*Records to process*
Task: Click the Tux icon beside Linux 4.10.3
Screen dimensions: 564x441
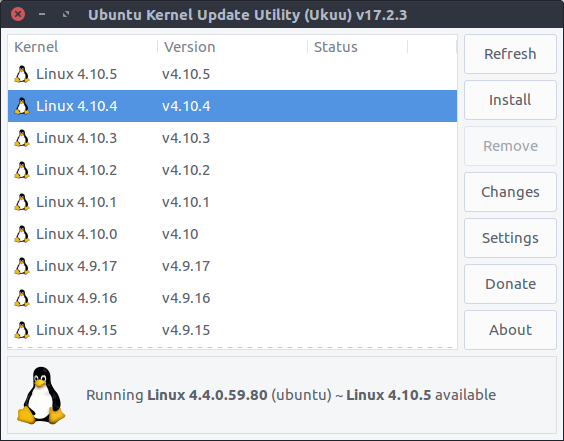Action: point(22,138)
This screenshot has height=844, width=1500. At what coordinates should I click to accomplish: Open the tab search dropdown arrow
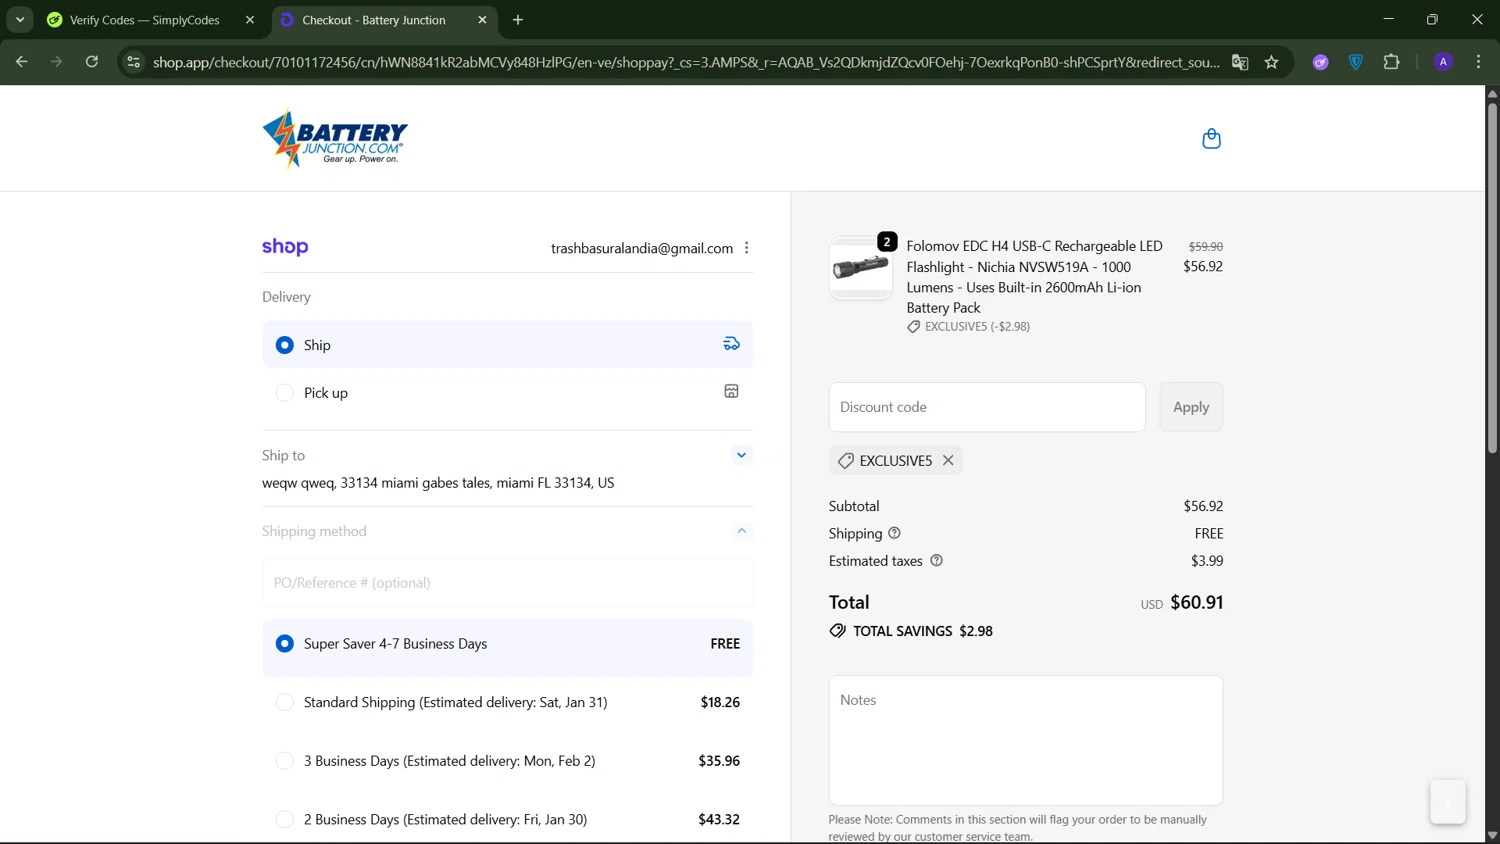pyautogui.click(x=20, y=20)
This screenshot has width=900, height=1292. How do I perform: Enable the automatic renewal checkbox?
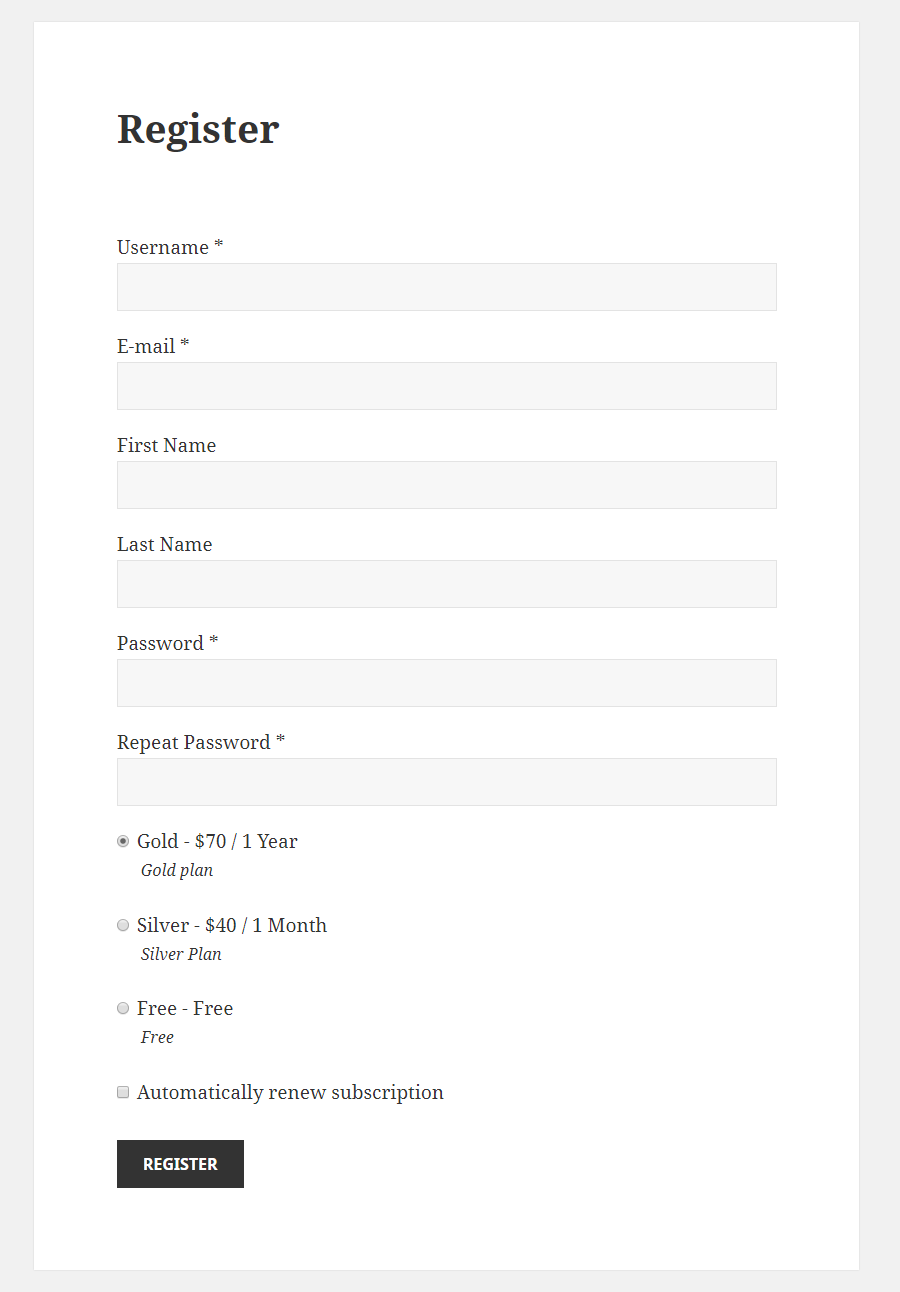(x=123, y=1092)
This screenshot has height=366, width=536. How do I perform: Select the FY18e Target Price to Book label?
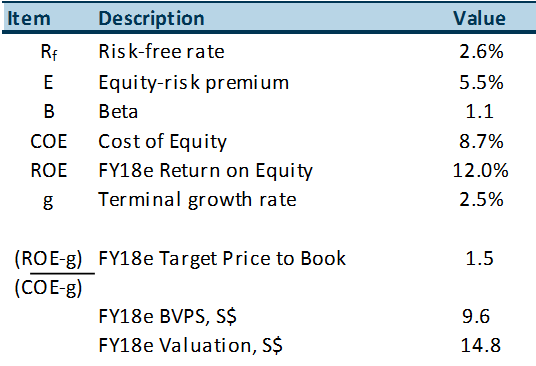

*Task item*
The copy should hold, exactly, the lines from the one containing "This screenshot has height=844, width=1500." to the final line of the listing above, with both ends present and no pictures.

*Response for this exercise*
This screenshot has height=844, width=1500. At what coordinates should I click to accomplish: Open the tab search dropdown arrow
pyautogui.click(x=20, y=20)
This screenshot has width=900, height=1292. How do I perform: Enable the automatic renewal checkbox?
(x=123, y=1092)
This screenshot has height=366, width=536. How do I perform: Select the FY18e Target Price to Book label?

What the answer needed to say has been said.